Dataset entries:
######

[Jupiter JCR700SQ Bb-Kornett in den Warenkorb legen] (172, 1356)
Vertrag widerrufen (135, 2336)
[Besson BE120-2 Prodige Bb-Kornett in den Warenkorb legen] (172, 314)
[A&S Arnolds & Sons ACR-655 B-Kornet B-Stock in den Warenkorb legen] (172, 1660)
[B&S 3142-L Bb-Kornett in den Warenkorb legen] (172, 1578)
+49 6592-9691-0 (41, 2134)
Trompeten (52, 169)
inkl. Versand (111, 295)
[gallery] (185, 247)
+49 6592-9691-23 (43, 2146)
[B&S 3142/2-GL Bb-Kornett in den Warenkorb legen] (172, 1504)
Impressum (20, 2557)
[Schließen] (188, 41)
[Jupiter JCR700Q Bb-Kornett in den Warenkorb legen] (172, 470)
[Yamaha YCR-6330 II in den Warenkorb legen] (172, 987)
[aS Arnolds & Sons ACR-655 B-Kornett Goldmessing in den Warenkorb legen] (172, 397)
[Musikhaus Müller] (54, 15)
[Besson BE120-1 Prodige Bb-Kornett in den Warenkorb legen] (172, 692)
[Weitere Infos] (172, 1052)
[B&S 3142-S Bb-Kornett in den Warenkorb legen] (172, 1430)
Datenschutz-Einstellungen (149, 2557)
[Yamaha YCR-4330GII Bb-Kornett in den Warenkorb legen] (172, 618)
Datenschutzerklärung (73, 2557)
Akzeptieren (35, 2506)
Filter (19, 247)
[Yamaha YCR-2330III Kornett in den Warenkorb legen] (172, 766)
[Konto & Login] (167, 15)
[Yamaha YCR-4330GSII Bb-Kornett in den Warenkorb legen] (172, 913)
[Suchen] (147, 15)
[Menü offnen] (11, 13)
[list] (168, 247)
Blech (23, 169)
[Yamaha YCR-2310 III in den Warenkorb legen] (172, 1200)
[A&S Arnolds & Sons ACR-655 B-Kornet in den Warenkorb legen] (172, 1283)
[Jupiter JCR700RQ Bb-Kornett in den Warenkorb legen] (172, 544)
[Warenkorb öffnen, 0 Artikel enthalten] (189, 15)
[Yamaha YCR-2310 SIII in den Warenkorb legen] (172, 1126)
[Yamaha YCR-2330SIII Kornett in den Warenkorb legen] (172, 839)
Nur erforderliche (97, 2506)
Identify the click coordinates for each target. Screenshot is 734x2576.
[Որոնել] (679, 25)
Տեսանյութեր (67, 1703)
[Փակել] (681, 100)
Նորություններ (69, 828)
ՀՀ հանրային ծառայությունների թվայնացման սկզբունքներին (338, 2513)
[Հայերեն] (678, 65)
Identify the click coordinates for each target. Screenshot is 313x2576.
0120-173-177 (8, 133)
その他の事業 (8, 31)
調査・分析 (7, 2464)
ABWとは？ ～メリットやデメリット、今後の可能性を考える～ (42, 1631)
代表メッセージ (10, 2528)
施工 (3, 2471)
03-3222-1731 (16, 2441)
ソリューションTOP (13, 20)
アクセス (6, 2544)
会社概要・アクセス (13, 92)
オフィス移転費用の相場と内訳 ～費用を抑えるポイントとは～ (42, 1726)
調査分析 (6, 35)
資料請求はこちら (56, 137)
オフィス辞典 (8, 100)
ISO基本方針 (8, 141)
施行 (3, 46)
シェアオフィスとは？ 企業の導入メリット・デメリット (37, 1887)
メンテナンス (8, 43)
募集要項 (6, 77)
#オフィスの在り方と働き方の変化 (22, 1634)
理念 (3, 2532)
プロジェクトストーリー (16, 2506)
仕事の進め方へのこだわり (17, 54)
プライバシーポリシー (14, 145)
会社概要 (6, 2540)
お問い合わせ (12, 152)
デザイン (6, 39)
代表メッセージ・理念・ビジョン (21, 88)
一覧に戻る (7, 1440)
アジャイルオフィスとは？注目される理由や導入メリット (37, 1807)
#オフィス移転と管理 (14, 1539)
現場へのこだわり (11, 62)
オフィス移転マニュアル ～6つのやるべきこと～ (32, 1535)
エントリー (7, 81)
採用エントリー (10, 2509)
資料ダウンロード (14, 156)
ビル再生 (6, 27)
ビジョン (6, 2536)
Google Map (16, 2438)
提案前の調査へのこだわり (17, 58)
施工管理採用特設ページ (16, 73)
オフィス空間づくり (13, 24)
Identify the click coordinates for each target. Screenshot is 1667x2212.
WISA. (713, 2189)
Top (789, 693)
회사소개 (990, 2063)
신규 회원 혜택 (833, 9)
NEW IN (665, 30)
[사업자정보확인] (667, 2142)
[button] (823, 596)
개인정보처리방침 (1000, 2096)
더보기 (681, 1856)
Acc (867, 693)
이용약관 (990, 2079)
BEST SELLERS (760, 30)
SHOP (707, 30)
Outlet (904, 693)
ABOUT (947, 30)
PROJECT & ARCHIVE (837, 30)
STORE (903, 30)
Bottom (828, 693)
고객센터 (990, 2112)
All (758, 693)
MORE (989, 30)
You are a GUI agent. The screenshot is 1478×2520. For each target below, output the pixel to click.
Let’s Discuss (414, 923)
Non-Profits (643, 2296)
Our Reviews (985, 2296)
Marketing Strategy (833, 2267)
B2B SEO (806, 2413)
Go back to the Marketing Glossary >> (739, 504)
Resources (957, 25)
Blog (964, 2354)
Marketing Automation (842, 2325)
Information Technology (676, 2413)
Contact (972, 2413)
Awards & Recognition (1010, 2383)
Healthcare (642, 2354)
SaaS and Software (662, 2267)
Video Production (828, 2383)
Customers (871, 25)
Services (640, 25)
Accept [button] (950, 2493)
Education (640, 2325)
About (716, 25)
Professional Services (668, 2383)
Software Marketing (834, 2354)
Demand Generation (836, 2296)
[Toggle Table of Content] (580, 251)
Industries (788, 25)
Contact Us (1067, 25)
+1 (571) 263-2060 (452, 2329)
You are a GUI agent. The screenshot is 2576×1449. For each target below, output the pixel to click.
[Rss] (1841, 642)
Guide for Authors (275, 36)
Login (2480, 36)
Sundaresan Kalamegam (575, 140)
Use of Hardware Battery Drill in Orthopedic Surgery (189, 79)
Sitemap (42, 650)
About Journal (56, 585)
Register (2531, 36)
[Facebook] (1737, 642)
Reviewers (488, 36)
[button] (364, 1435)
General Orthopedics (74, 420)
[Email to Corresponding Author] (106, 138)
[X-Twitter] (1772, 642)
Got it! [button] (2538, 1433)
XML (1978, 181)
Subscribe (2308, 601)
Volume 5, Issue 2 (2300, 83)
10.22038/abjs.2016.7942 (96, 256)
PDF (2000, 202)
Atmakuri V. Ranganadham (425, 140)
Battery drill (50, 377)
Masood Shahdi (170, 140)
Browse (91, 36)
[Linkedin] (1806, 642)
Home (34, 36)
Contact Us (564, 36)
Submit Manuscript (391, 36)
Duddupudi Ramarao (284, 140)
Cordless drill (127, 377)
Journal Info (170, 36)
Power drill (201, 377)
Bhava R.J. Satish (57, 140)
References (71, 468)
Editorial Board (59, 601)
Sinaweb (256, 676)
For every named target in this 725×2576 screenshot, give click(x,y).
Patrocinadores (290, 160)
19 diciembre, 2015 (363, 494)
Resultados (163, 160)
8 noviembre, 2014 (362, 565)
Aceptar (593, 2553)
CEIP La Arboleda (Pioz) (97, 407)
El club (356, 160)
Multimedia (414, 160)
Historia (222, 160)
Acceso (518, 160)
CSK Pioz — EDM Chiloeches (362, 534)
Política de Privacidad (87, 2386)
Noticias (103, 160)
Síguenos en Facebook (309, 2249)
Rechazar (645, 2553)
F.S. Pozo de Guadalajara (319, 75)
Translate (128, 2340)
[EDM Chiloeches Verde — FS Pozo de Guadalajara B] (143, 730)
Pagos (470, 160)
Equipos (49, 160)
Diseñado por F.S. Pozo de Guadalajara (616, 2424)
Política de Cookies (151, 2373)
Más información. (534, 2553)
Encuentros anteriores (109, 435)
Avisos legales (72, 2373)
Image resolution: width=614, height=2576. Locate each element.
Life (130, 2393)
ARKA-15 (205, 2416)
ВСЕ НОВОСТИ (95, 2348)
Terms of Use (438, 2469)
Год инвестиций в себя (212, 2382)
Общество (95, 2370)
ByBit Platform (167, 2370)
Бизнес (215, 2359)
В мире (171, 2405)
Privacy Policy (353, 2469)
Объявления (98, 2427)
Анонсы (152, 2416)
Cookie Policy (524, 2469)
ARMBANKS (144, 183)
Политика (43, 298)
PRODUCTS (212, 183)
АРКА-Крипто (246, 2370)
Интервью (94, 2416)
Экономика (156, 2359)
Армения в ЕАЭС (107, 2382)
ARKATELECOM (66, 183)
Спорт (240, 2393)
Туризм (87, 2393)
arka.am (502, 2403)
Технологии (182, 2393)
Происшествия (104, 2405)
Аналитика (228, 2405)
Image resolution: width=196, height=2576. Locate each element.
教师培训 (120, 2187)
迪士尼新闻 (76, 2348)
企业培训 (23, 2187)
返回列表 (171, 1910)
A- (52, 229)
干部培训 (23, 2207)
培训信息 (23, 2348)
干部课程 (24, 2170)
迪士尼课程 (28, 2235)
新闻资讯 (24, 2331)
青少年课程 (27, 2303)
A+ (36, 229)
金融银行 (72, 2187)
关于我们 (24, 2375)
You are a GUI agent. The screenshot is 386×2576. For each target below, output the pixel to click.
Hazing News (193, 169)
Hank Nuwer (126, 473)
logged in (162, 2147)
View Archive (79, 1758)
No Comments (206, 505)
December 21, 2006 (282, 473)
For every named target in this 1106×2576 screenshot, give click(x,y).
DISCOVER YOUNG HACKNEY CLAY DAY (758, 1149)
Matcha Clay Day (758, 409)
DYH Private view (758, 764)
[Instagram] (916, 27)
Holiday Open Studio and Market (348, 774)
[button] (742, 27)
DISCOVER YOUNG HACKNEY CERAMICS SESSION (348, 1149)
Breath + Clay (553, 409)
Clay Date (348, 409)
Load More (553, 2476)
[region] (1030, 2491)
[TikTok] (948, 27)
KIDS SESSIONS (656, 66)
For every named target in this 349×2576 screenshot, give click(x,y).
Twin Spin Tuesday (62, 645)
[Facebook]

######

Output the records above exactly, from their first line through the line that contains "Datenschutzerklärung (73, 2557)", and add nothing.

[Jupiter JCR700SQ Bb-Kornett in den Warenkorb legen] (172, 1356)
Vertrag widerrufen (135, 2336)
[Besson BE120-2 Prodige Bb-Kornett in den Warenkorb legen] (172, 314)
[A&S Arnolds & Sons ACR-655 B-Kornet B-Stock in den Warenkorb legen] (172, 1660)
[B&S 3142-L Bb-Kornett in den Warenkorb legen] (172, 1578)
+49 6592-9691-0 (41, 2134)
Trompeten (52, 169)
inkl. Versand (111, 295)
[gallery] (185, 247)
+49 6592-9691-23 (43, 2146)
[B&S 3142/2-GL Bb-Kornett in den Warenkorb legen] (172, 1504)
Impressum (20, 2557)
[Schließen] (188, 41)
[Jupiter JCR700Q Bb-Kornett in den Warenkorb legen] (172, 470)
[Yamaha YCR-6330 II in den Warenkorb legen] (172, 987)
[aS Arnolds & Sons ACR-655 B-Kornett Goldmessing in den Warenkorb legen] (172, 397)
[Musikhaus Müller] (54, 15)
[Besson BE120-1 Prodige Bb-Kornett in den Warenkorb legen] (172, 692)
[Weitere Infos] (172, 1052)
[B&S 3142-S Bb-Kornett in den Warenkorb legen] (172, 1430)
Datenschutz-Einstellungen (149, 2557)
[Yamaha YCR-4330GII Bb-Kornett in den Warenkorb legen] (172, 618)
Datenschutzerklärung (73, 2557)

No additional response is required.